Ces épisodes nous rappellent que l’ordre en place en est un où la contrainte sexuelle et l’idéologie qui la légitime sont la norme plutôt que l’exception. Un ordre où l’appropriation du corps des femmes est rendue possible par la démonstration de force, par les menaces de représailles et par la passivité d’une foule d’acteurs qui en viennent à confondre normalité et acceptabilité. En somme, comme le disait Aurélie Lanctôt, les événements des derniers jours agissent comme un rappel à l’ordre.
Prendre position
En de telles circonstances, quel est le rôle d’un média comme le nôtre? Selon nous, le silence et la prétention à la «neutralité» ne sont pas des options. À Ricochet, nous disons clairement que nous refusons de nous satisfaire du monde tel qu’il va. Nous ne voulons pas faire semblant que ce monde est exempt de rapports de force, de violences et de conflits. Ce serait se fermer les yeux. Nous voulons être un espace où les critiques de l’ordre en place peuvent se faire entendre et se confronter. Nous voulons nous démarquer de ces tribunes où les discours qui participent de la légitimation de la culture du viol sont placés à l’abri de la critique. Par conséquent, nous avons fait le choix de donner la parole à des voix féministes qui, dans la foulée des récentes révélations, ont voulu dénoncer le statu quo. Nous joignons nos voix aux leurs pour en finir avec la passivité et pour s’attaquer à un ordre où l’intolérable est toléré. Et nous continuerons à le faire à l’avenir : un parti pris assumé n’est pas contraire à un engagement envers la rigueur et le professionnalisme. À Ricochet, les deux vont de pair.
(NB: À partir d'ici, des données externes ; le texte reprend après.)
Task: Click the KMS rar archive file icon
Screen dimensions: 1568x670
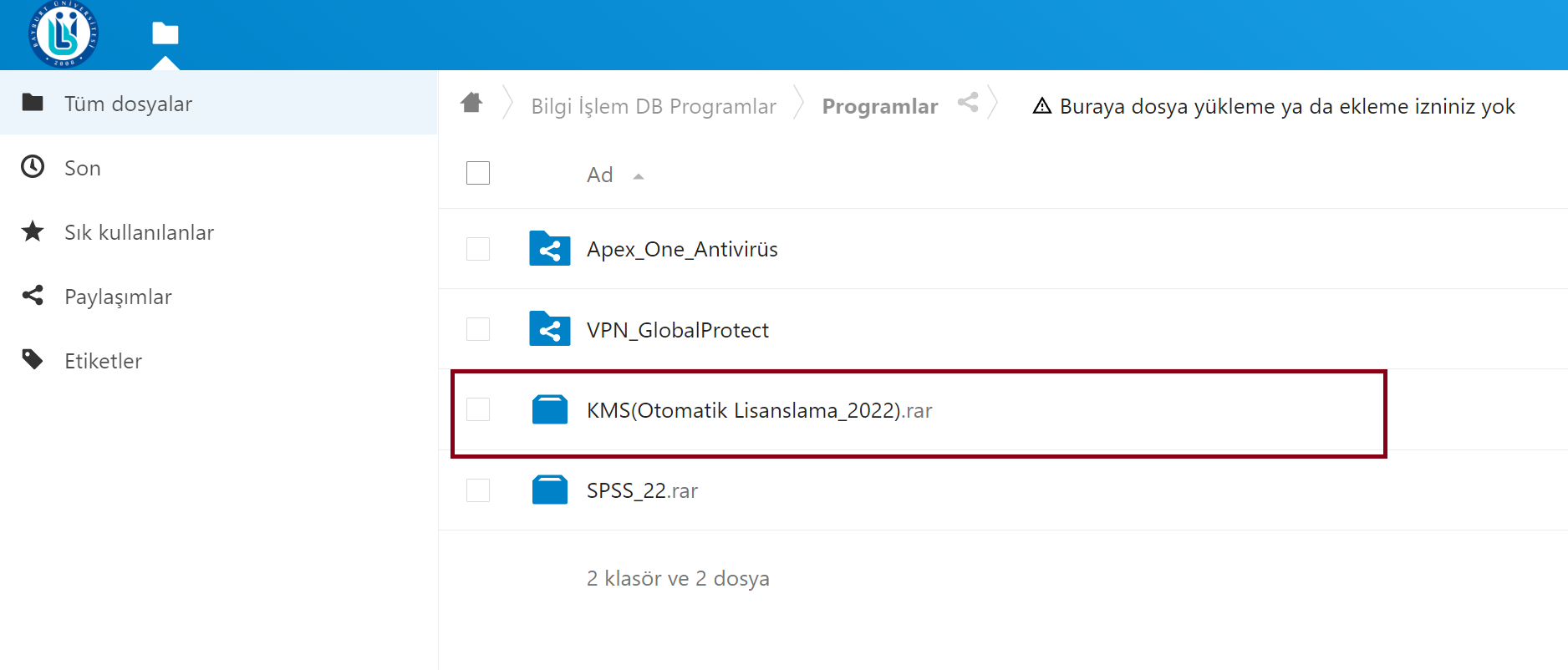Action: [549, 409]
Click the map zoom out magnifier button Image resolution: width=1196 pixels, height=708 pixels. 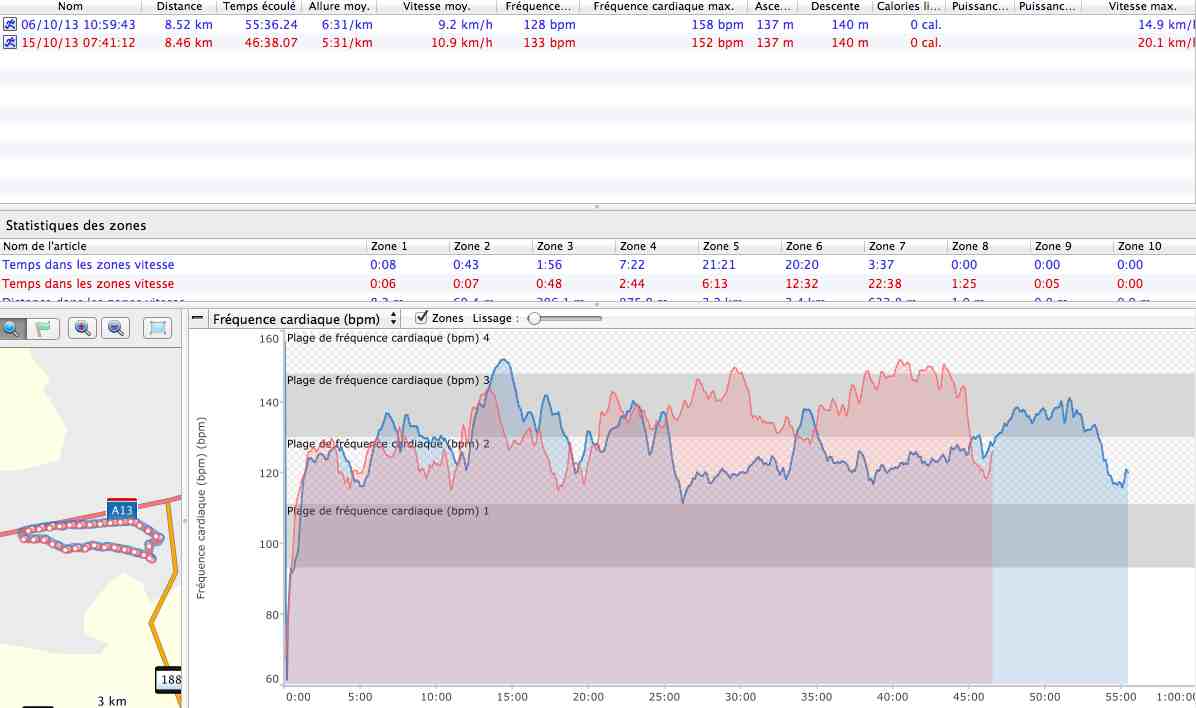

En tant que média qui souhaite contribuer à la construction d’une société plus égalitaire, nous considérons qu’il est de notre devoir d’intervenir et de dénoncer sans ambiguïté la culture du viol, dans nos pages d’information aussi bien que dans notre section d’opinion. Donner une voix à ceux (et celles!) qui n’en ont pas, défendre les plus vulnérables, rendre visibles des enjeux trop souvent occultés, dénoncer ceux qui se sentent au-dessus de tout et à qui on donne l’impunité totale sous couvert du pouvoir: voici la mission qui oriente notre travail journalistique et éditorial.
Un appel à l’action
Nous invitons le plus grand nombre, médias inclus, à venir marcher ce soir dans les rues de partout au Québec afin de faire entendre ces voix contre la violence faite aux femmes. Et ensuite, à poursuivre la bataille. Aujourd’hui, des femmes s’organisent, joignent leurs forces, résistent et cherchent des voies pour l’émancipation. Nous sommes avec elles et continuerons de l’être.